In Greek mythology, Mopsus, a celebrated seer and diviner, was the son of Manto, daughter of the mythic seer Tiresias, and of Rhacius of Caria or of Apollo himself, the oracular god. Greeks of the Classical age accepted Mopsus as a historical figure, though the anecdotes concerning him bridge legend and myth.

== Mythology ==
Mopsus (and perhaps a tradition of his heirs, like the Melampodidae, the Iamidae from Olympia or the Eumolpidae at Eleusis) officiated at the altars of Apollo at Klaros, which he founded; at Klaros the tradition was that he had been the son of a daughter of the seer Teiresias named Manto, literally "seeress". His unerring wisdom and discernment gave rise to the ancient Greek proverb, "more certain than Mopsus". He distinguished himself at the siege of Thebes; but he was held in particular veneration at the court of Amphilochus at Colophon on the Ionian coast of Asia Minor, adjacent to Caria.

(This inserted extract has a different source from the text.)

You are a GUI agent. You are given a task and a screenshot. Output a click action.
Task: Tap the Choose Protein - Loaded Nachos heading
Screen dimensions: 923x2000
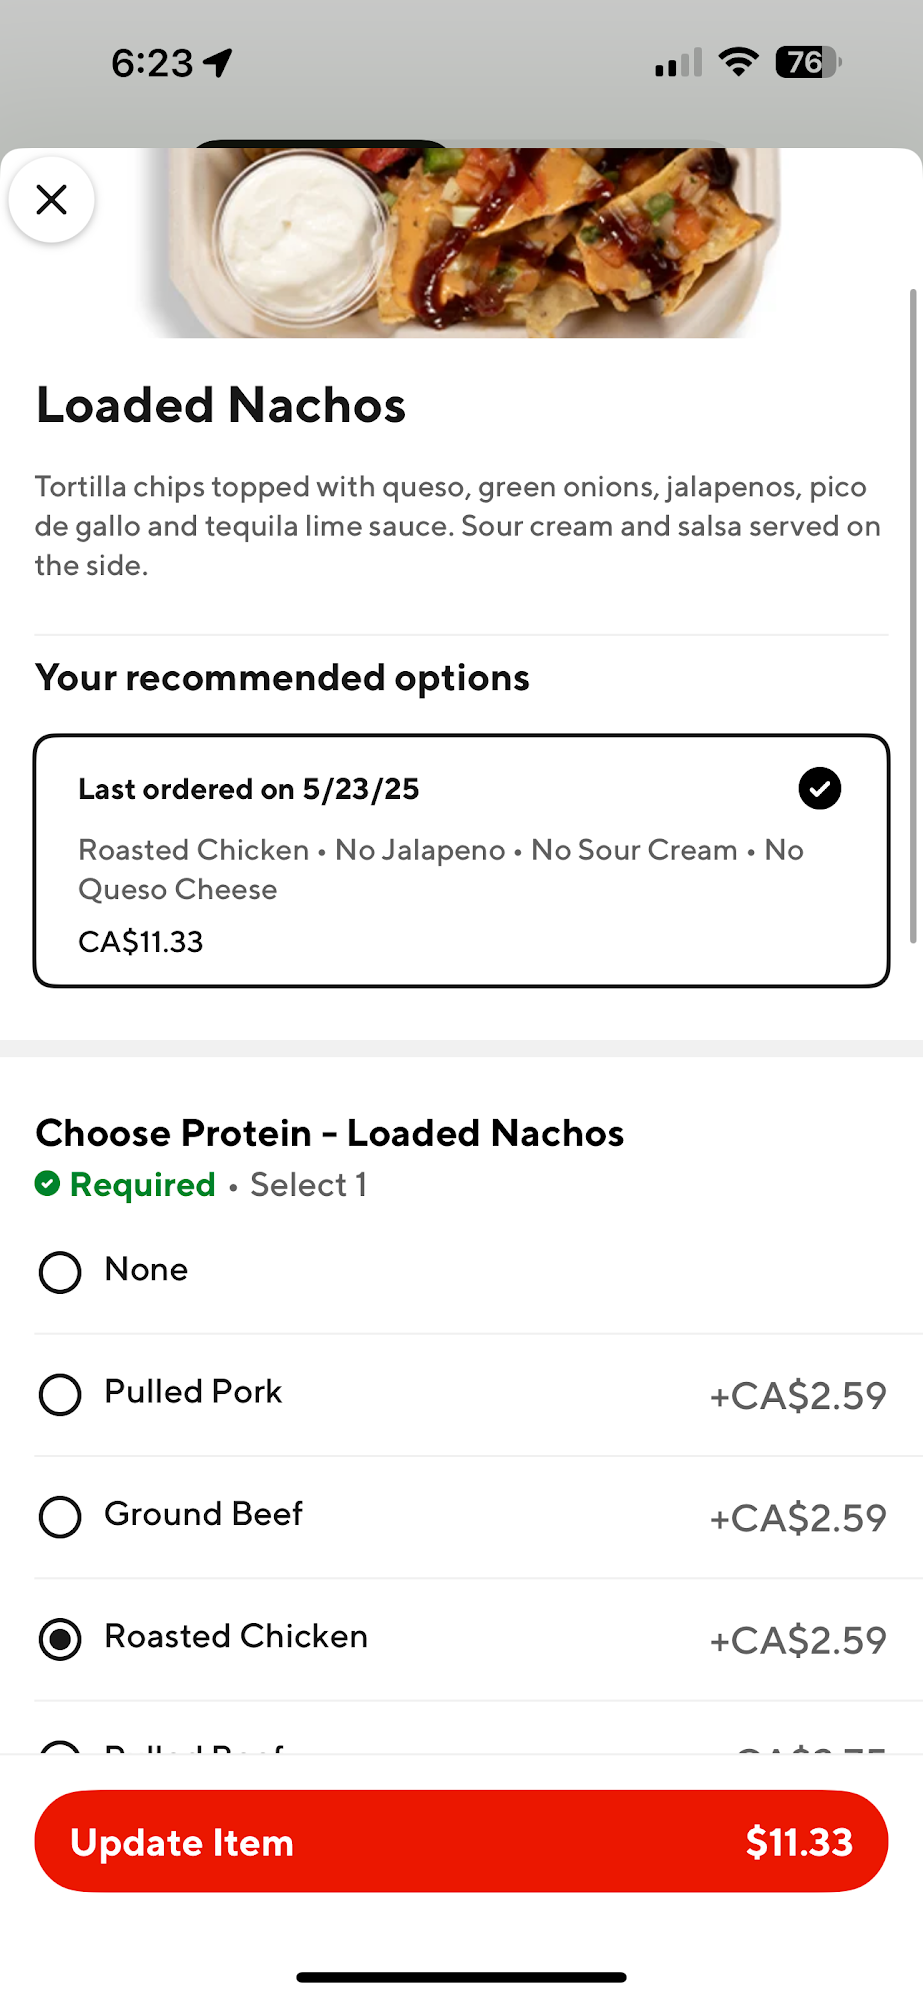[330, 1133]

The 12th century Byzantine mythographer John Tzetzes reports anecdotes of the prowess of Mopsus. Having been consulted, on one occasion, by Amphilochus, who wished to know what success would attend his arms in a war which he was going to undertake, he predicted the greatest calamities; but Calchas, who had been the soothsayer of the Greeks during the Trojan War, promised the greatest successes. Amphilochus followed the opinion of Calchas, but the prediction of Mopsus was fully verified. This had such an effect upon Calchas that he died soon after. His death is attributed by sources used by John Tzetzes to another mortification of the same nature: in this case, the two soothsayers, jealous of each other's fame, came to a different trial of their skill in divination. Calchas first asked his antagonist how many figs a neighboring tree bore; ten thousand and one, replied Mopsus. The figs were gathered, and his answer was found to be true. Mopsus now, to try his adversary, asked him how many young ones a certain pregnant sow would bring forth, and at what time. Calchas confessed his inability to answer, whereupon Mopsus declared that she would be delivered on the morrow, and would bring forth ten young ones, of which only one would be a male. The morrow proved the veracity of his prediction, and Calchas died through the grief which his defeat produced. Amphilochus subsequently having occasion to visit Argos, entrusted the sovereign power to Mopsus, to keep it for him during the space of a year. On his return, however, Mopsus refused to restore to him the kingdom, whereupon, having quarreled, they engaged and slew each other. According to another legend reported by Tzetzes, he was slain by Herakles.

Mopsus was venerated as founder in several cities of Pamphylia and the Cilician plain, among them Mopsuestia, "the house (hestia) of Mopsus" in Cilicia, and Mallos, where he quarreled with his co-founder Amphilochus and both were buried in tumuli, from which neither could see that of the other. At Mopsucrene, the "spring of Mopsus", he had an oracular site.

A bilingual (Hittite–Phoenician) inscription and a Hittitic tablet found in Turkey are independent non-Greek sources on Mopsos and the migration of Greeks in Asia Minor. According to these sources, the actions of Mopsos can be dated to 1245–1230 BC.